Collected data entries:
##########
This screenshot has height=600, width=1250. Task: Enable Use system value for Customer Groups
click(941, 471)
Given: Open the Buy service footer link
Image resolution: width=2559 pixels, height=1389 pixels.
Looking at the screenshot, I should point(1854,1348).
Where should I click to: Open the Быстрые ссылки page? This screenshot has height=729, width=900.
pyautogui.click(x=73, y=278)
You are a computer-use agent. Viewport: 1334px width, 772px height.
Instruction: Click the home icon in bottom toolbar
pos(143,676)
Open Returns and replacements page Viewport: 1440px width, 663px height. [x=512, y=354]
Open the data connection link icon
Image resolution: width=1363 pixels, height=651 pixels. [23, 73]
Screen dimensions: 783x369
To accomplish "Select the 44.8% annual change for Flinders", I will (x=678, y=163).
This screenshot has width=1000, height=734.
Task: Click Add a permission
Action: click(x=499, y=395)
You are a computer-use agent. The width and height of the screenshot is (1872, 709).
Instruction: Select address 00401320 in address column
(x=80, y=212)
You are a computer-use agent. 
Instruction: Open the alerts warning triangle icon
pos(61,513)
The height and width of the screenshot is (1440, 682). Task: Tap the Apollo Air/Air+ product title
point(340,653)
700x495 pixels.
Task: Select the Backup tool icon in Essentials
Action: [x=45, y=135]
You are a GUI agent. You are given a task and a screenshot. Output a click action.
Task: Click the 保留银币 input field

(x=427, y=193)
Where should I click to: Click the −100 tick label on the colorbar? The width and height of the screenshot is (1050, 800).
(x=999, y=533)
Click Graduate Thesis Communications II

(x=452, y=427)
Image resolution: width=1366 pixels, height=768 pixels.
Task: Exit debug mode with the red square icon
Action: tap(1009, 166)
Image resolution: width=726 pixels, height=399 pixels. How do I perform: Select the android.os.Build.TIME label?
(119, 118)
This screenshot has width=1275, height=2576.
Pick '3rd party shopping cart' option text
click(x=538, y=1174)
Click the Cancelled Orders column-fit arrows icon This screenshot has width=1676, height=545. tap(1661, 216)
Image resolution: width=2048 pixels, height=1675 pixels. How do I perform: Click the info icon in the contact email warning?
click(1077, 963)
##########
PROMPT: What lines of the data include the word "computer"? Copy each of them.

RESULT OF THE TASK:
You are a computer-use agent. Viewport: 1334px width, 772px height.
You are a computer-use agent. The width and height of the screenshot is (1872, 709).
You are a computer-use agent. 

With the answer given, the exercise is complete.